[Opening Provided material section]
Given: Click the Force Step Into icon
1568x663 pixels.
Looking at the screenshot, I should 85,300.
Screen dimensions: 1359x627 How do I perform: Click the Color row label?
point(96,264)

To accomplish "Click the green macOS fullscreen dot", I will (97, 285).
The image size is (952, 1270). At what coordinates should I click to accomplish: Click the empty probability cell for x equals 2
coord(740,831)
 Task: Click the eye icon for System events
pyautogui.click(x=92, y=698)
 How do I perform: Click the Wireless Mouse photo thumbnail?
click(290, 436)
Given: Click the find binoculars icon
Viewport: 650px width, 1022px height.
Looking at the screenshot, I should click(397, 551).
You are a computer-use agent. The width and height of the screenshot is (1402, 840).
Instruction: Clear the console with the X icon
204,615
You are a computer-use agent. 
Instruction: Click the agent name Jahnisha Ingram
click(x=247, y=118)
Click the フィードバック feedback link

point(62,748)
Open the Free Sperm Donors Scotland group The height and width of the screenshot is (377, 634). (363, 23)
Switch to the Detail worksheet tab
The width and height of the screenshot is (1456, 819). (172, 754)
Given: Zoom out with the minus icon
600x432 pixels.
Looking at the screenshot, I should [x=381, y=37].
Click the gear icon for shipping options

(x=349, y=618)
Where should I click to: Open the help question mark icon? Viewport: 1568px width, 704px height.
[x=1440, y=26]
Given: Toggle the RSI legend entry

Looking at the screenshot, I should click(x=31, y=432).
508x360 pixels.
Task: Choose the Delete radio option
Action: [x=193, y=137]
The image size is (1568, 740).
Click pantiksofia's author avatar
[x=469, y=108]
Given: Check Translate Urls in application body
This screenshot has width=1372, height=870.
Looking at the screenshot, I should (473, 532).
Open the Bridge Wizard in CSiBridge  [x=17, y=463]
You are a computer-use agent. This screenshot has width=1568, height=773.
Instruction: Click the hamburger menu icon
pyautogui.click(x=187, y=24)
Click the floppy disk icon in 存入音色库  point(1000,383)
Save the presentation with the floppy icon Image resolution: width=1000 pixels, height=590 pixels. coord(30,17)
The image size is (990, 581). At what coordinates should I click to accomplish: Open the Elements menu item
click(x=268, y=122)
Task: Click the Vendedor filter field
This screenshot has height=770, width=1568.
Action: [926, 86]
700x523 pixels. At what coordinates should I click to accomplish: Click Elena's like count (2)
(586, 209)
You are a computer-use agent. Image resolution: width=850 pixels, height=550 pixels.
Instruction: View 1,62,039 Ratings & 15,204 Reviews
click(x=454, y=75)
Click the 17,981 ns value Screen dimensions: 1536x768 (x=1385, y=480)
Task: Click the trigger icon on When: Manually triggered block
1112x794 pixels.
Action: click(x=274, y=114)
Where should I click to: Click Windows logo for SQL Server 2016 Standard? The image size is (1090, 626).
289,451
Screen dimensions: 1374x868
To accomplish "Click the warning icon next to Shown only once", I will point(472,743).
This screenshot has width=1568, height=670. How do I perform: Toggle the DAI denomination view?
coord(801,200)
[Closing Provided material section]
■ Required work: The required output is the exact run of lines from the beginning of the records to the line with "Open the Bridge", that line included.

■ Written solution:
Given: Click the Force Step Into icon
1568x663 pixels.
Looking at the screenshot, I should 85,300.
Screen dimensions: 1359x627 How do I perform: Click the Color row label?
point(96,264)

To accomplish "Click the green macOS fullscreen dot", I will (97, 285).
The image size is (952, 1270). At what coordinates should I click to accomplish: Click the empty probability cell for x equals 2
coord(740,831)
 Task: Click the eye icon for System events
pyautogui.click(x=92, y=698)
 How do I perform: Click the Wireless Mouse photo thumbnail?
click(290, 436)
Given: Click the find binoculars icon
Viewport: 650px width, 1022px height.
Looking at the screenshot, I should click(397, 551).
You are a computer-use agent. The width and height of the screenshot is (1402, 840).
Instruction: Clear the console with the X icon
204,615
You are a computer-use agent. 
Instruction: Click the agent name Jahnisha Ingram
click(x=247, y=118)
Click the フィードバック feedback link

point(62,748)
Open the Free Sperm Donors Scotland group The height and width of the screenshot is (377, 634). (363, 23)
Switch to the Detail worksheet tab
The width and height of the screenshot is (1456, 819). (172, 754)
Given: Zoom out with the minus icon
600x432 pixels.
Looking at the screenshot, I should [x=381, y=37].
Click the gear icon for shipping options

(x=349, y=618)
Where should I click to: Open the help question mark icon? Viewport: 1568px width, 704px height.
[x=1440, y=26]
Given: Toggle the RSI legend entry

Looking at the screenshot, I should click(x=31, y=432).
508x360 pixels.
Task: Choose the Delete radio option
Action: [x=193, y=137]
The image size is (1568, 740).
Click pantiksofia's author avatar
[x=469, y=108]
Given: Check Translate Urls in application body
This screenshot has width=1372, height=870.
Looking at the screenshot, I should (473, 532).
Open the Bridge Wizard in CSiBridge  [x=17, y=463]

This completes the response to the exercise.